# Templates



## Wingshooter (Dec 24, 2009)

I was ask if I could do a template for a shuttle craft so i updated my template file to include the 24-50,12-50 and the Fireant.
Good Luck

http://slingshotforum.com/topic/27618-star-ship-24-50/#entry360508


----------



## treefork (Feb 1, 2010)

Awesome generous contribution to the community ! :bowdown:


----------



## Northerner (Nov 9, 2010)

Good stuff. Many thanks Roger!


----------



## oldmiser (Jan 22, 2014)

Very kind of you too share your slingshot design's with other members....

~AKAOldmiser


----------



## slingshooterPT (Feb 22, 2014)

Thanks allot bud! Could you put a link? I cant find it in the templates


----------



## fsa46 (Jul 8, 2012)

That's big of you Roger but I'll still get it from you if I ever need another one.


----------



## NaturalFork (Jan 21, 2010)

Thanks! But ... where is it?


----------



## Wingshooter (Dec 24, 2009)

slingshooterPT said:


> Thanks allot bud! Could you put a link? I cant find it in the templates





fsa46 said:


> That's big of you Roger but I'll still get it from you if I ever need another one.





NaturalFork said:


> Thanks! But ... where is it?


Go to the template section then scroll down to the 24-50 starship


----------



## slingshooterPT (Feb 22, 2014)

take a better look my friend I just checked all the templates section and haven´t seen any template of a starship, maybe something happened?


----------



## Wingshooter (Dec 24, 2009)

It's the 12th item down the list just ahead of Bill Hayes micro hammer


----------



## flipgun (Nov 14, 2012)

Oh!

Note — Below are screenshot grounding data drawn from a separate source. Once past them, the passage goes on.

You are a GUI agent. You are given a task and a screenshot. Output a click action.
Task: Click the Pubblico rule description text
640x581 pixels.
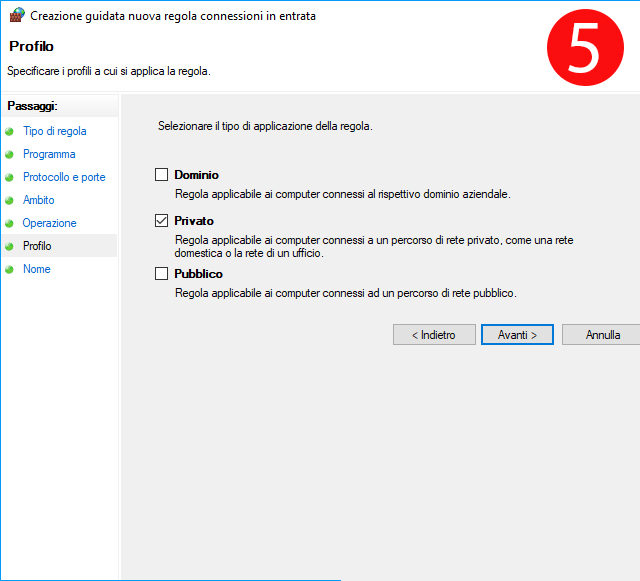345,293
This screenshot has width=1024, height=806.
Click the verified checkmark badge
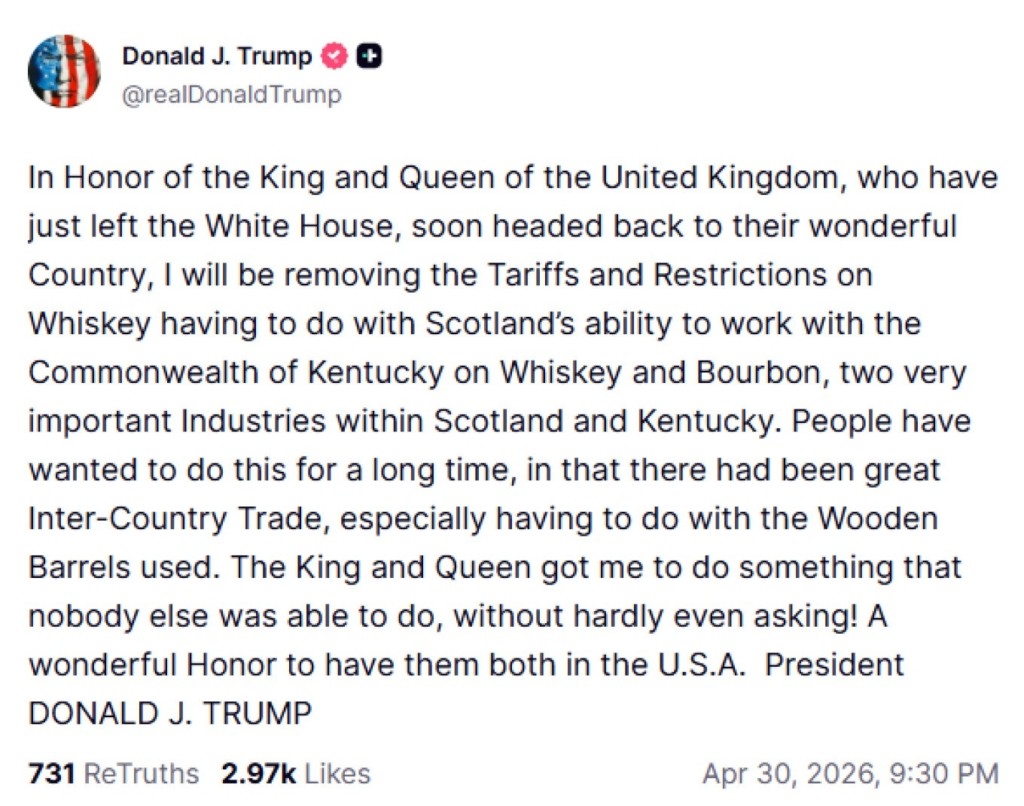(x=335, y=57)
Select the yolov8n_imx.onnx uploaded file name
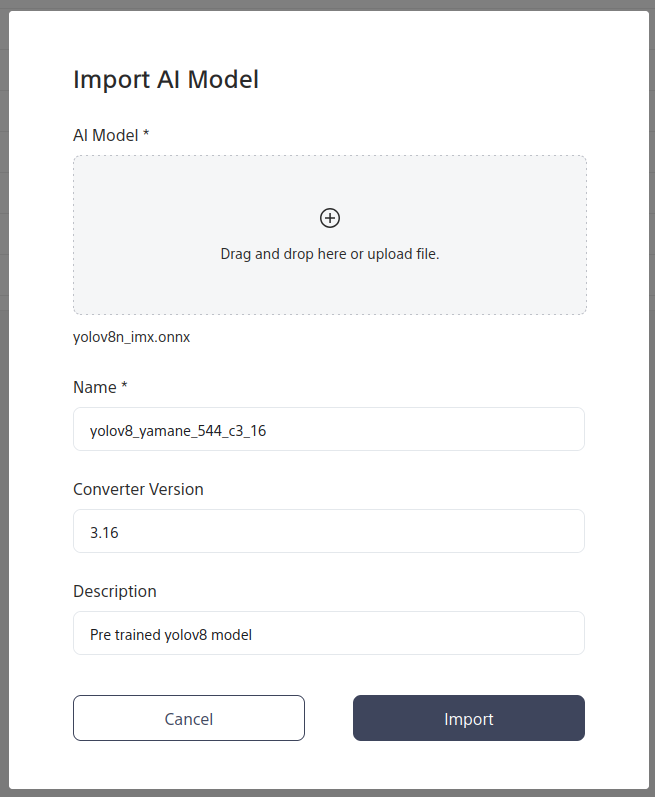 (132, 337)
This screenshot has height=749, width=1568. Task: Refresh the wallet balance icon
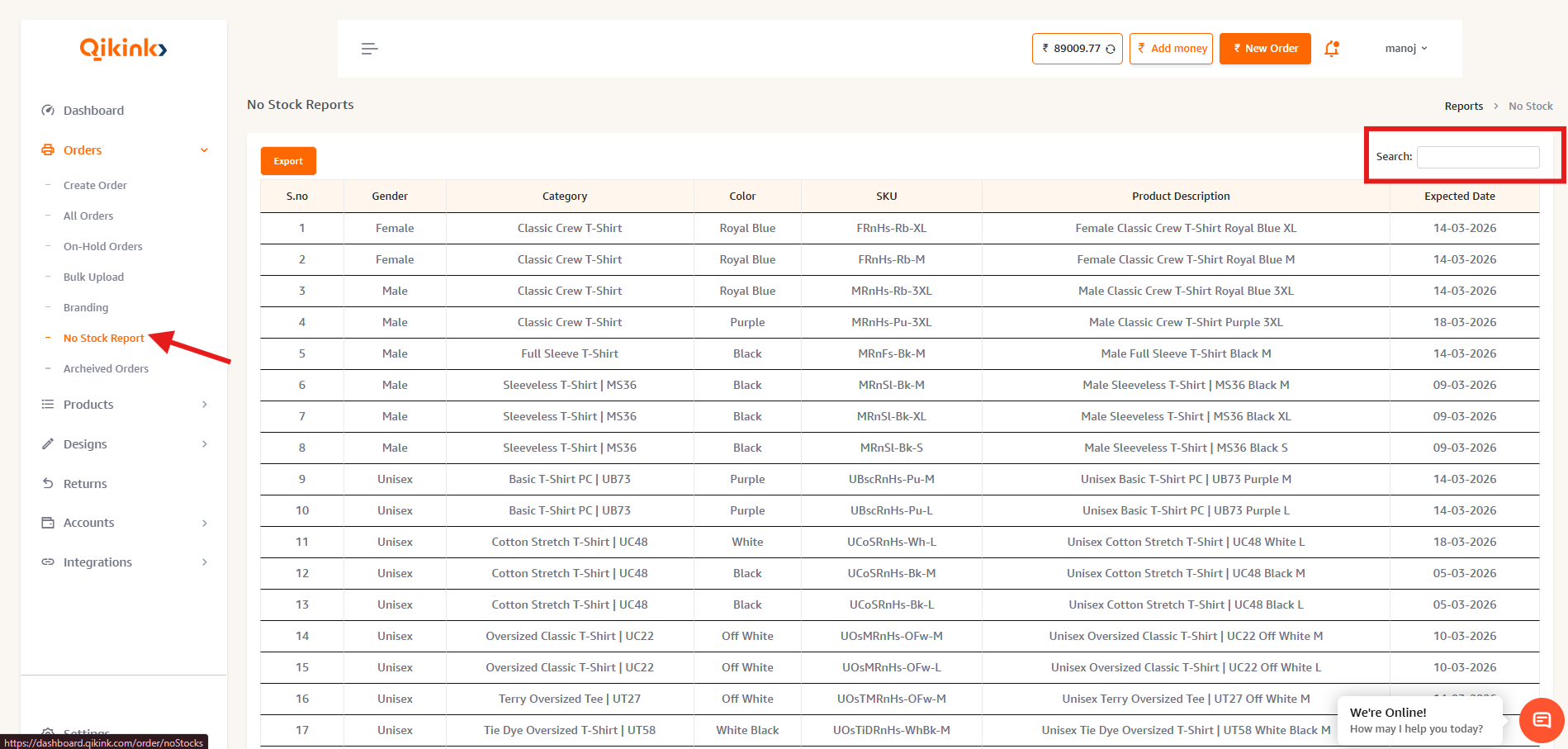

In the "Templates Support Topics."


----------



## slingshooterPT (Feb 22, 2014)

Ohhhh now I got it I was thinking I´m crazy lol thanks allot flipgun! Thanks again for sharing Wingshooter


----------



## Chuck Daehler (Mar 17, 2015)

maybe put it in the template section but you need to make it a PDF image first. Right nice to share like you do!


----------